__Given task A__: Who maintains the Congressional Research Service report RL33153, according to the passage on China's submarine fleet?

__Selected passage__:
The Pentagon’s 2024 China Military Power Report corroborates the trajectory. A senior defense official, briefing reporters on the report’s findings, confirmed that Chinese shipyards were “actively building across nuclear attack, guided-missile, and ballistic-missile submarine classes at the same time.” The briefing transcript noted that the assessment was based on construction activity observed through early 2024, meaning the actual pace may have advanced further in the months since.

A standing Congressional Research Service report, designated RL33153 and maintained by naval affairs specialist Ronald O’Rourke, compiles these government assessments into a single reference document for lawmakers weighing Navy budget requests. The CRS product explains how shipyard infrastructure investments feed into the production schedules that intelligence analysts use to generate fleet-size forecasts and has been updated periodically as new construction milestones become visible.

Why the count matters less than the mix

A raw number like 70 can mislead without context. China’s submarine fleet as of mid-2026 still includes older diesel-electric boats with limited range and outdated sensors. Some of those hulls serve primarily as training platforms. The critical question is how many of the 70 will be modern nuclear-powered submarines capable of sustained blue-water operations, and on that point the public record is incomplete.

What is clear from the USCC testimony and the CRS synthesis is that the proportion of nuclear boats in the fleet is rising. The addition of three attack submarines, six guided-missile submarines, and two ballistic-missile submarines would represent a qualitative shift, not just a numerical one. Guided-missile submarines, in particular, would give the PLAN a dedicated conventional-strike platform for anti-ship and land-attack missions, a capability the U.S. Navy fields with its four Ohio-class SSGNs, each carrying up to 154 Tomahawk cruise missiles.

Crew training and maintenance capacity remain open questions. A larger fleet demands more qualified submariners, longer pier-side maintenance periods, and deeper weapons stockpiles. The USCC hearing addressed some of these qualitative factors, but quantified data on Chinese submarine crew readiness or torpedo and missile inventories remains sparse in unclassified sources. Some analysts argue that China’s submarine force will remain primarily a regional deterrent, concentrated in the South China Sea and the waters around Taiwan, rather than a global presence. Others point to the PLAN’s growing network of overseas logistics facilities as evidence that longer-range deployments are part of the plan.

__Given task B__: Please rewrite the listing as a numbered list, from its first line through the line that contains "Action: (x=134, y=85)", leaving out blank lines.

__Dataset extract__:
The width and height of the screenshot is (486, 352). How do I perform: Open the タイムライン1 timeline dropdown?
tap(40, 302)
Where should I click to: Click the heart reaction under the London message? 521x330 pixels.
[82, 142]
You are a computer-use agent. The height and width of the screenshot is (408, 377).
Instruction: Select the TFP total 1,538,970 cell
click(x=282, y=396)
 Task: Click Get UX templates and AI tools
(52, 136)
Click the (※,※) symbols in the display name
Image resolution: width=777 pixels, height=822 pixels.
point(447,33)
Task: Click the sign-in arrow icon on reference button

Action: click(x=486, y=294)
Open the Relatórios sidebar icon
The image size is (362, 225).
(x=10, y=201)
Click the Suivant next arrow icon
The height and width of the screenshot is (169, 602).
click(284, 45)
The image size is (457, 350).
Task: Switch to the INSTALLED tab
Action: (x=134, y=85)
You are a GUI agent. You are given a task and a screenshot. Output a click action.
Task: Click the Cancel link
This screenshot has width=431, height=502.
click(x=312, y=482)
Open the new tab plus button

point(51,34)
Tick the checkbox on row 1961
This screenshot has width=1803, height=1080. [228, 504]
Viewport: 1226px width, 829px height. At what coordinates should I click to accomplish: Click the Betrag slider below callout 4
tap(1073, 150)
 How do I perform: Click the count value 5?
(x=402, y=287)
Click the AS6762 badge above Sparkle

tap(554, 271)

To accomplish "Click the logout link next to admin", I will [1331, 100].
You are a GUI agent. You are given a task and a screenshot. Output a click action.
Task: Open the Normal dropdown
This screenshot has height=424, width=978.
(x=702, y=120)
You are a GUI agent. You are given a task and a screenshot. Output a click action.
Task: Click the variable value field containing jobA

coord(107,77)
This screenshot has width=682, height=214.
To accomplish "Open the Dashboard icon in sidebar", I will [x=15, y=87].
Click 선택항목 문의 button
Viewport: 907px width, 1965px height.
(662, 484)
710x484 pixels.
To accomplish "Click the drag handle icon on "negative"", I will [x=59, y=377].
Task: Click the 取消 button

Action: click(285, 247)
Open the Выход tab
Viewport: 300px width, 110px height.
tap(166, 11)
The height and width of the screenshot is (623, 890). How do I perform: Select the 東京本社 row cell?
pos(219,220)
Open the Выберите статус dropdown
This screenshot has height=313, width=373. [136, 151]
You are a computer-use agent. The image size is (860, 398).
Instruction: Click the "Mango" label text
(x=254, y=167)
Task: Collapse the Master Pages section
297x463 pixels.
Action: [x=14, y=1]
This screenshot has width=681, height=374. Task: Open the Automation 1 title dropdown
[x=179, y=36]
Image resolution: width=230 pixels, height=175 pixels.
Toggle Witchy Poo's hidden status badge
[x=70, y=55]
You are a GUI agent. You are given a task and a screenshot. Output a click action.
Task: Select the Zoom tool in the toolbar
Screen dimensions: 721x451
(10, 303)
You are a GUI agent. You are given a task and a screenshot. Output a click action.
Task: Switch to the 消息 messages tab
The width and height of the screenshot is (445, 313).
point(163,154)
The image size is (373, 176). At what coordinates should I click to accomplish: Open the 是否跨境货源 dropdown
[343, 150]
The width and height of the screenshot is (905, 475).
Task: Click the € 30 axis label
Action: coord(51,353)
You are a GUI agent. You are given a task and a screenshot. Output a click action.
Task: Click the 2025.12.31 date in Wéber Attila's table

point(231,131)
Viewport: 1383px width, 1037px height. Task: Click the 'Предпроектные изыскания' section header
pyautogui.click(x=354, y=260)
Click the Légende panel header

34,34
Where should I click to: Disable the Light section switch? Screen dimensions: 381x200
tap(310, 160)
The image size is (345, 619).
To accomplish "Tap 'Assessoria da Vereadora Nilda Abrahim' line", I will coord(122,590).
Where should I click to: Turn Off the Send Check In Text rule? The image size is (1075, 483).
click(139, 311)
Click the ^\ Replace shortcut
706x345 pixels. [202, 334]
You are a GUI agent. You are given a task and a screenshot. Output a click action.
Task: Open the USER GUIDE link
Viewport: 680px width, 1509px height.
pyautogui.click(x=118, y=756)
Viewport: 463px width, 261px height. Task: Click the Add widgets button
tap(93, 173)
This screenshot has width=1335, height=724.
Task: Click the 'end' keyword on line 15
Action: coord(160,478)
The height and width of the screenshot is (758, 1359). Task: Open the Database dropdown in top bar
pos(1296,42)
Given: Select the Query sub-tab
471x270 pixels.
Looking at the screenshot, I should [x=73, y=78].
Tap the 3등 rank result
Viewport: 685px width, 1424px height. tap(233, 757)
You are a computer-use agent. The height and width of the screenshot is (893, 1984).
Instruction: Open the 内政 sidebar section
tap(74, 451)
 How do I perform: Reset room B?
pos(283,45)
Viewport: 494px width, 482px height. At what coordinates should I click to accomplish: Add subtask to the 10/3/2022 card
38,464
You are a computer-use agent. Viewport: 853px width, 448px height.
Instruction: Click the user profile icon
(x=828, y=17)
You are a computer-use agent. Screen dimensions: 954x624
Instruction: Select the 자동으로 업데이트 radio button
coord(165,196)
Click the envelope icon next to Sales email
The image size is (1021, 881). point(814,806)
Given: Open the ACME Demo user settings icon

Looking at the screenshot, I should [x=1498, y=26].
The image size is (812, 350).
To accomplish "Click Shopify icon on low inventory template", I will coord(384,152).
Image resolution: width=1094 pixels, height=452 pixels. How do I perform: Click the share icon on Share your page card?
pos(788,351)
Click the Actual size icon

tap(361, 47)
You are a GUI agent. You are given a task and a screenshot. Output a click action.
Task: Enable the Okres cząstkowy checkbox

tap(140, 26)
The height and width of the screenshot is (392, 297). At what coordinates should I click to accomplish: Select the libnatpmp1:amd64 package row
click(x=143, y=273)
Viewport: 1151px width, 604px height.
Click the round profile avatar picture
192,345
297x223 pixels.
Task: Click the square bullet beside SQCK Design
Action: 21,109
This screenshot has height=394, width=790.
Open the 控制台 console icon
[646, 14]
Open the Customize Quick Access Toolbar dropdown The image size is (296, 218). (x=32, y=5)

__Expected output A__: Naval affairs specialist Ronald O'Rourke.

__Expected output B__:
1. The width and height of the screenshot is (486, 352). How do I perform: Open the タイムライン1 timeline dropdown?
2. tap(40, 302)
3. Where should I click to: Click the heart reaction under the London message? 521x330 pixels.
4. [82, 142]
5. You are a computer-use agent. The height and width of the screenshot is (408, 377).
6. Instruction: Select the TFP total 1,538,970 cell
7. click(x=282, y=396)
8.  Task: Click Get UX templates and AI tools
9. (52, 136)
10. Click the (※,※) symbols in the display name
11. Image resolution: width=777 pixels, height=822 pixels.
12. point(447,33)
13. Task: Click the sign-in arrow icon on reference button
14. Action: click(x=486, y=294)
15. Open the Relatórios sidebar icon
16. The image size is (362, 225).
17. (x=10, y=201)
18. Click the Suivant next arrow icon
19. The height and width of the screenshot is (169, 602).
20. click(284, 45)
21. The image size is (457, 350).
22. Task: Switch to the INSTALLED tab
23. Action: (x=134, y=85)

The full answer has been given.